→ **WHAT TO DO**
Print each entry word for word without images.
▼
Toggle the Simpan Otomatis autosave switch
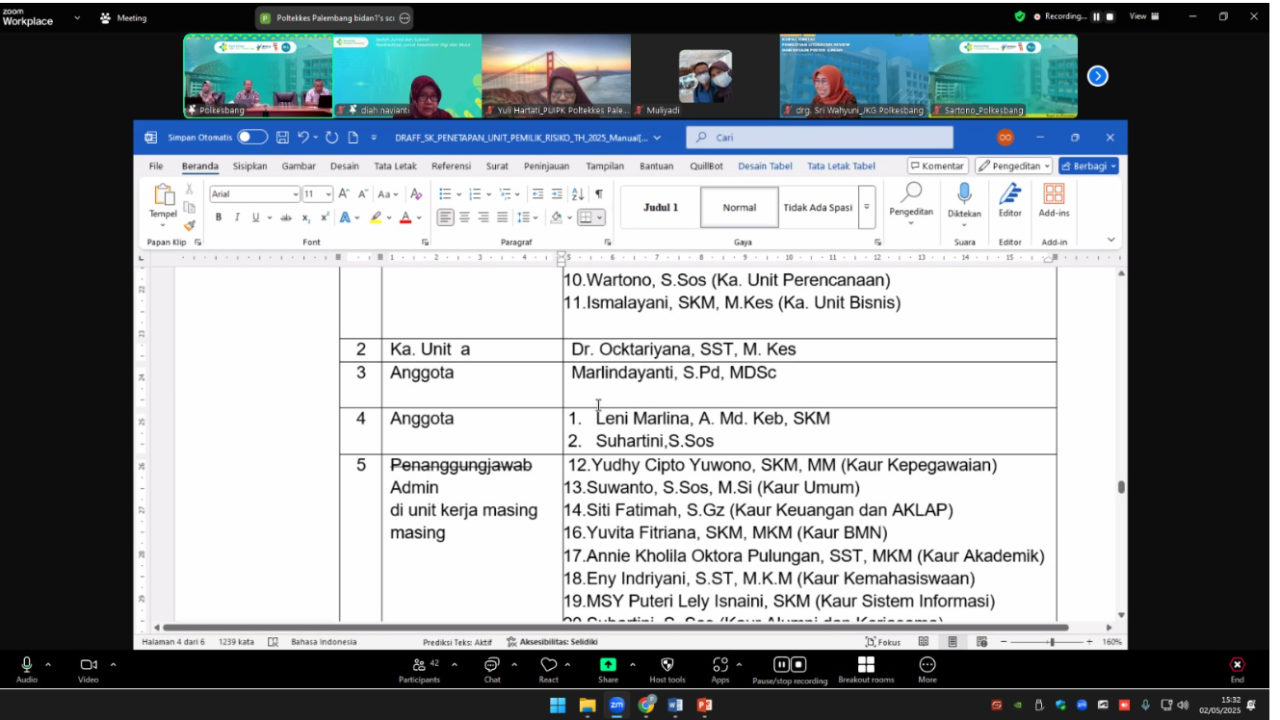 point(252,138)
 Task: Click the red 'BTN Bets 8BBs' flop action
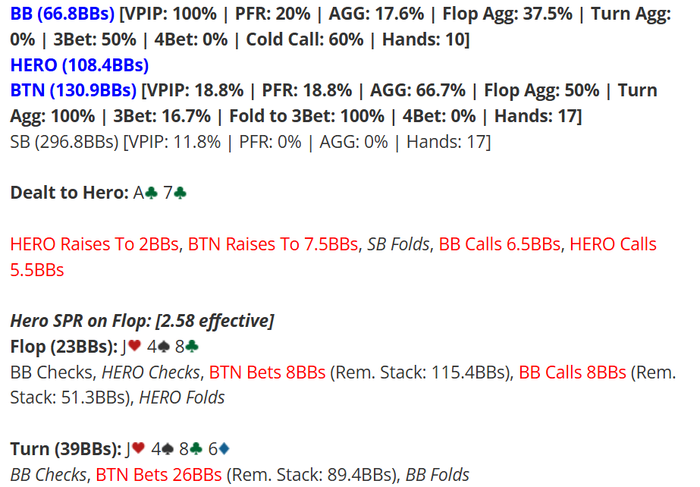coord(267,372)
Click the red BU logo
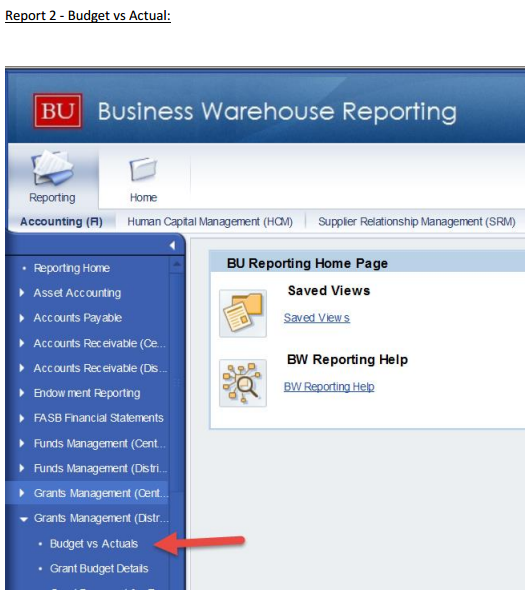The image size is (531, 596). coord(58,111)
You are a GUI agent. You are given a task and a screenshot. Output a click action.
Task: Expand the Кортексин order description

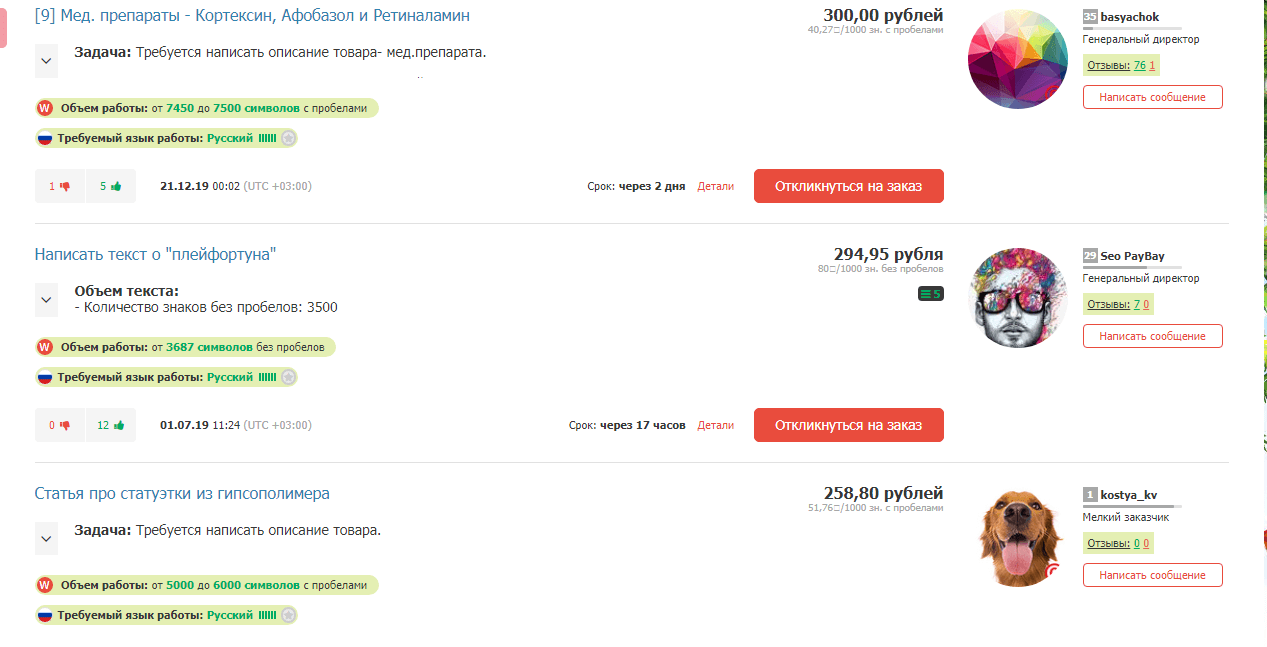click(x=46, y=60)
▲
→ **THE ANSWER**
Toggle the Simpan Otomatis autosave switch
 point(252,138)
 Task: Click the red 'BTN Bets 8BBs' flop action
coord(267,372)
Click the red BU logo
The image size is (531, 596). coord(58,111)
You are a GUI agent. You are given a task and a screenshot. Output a click action.
Task: Expand the Кортексин order description

click(x=46, y=60)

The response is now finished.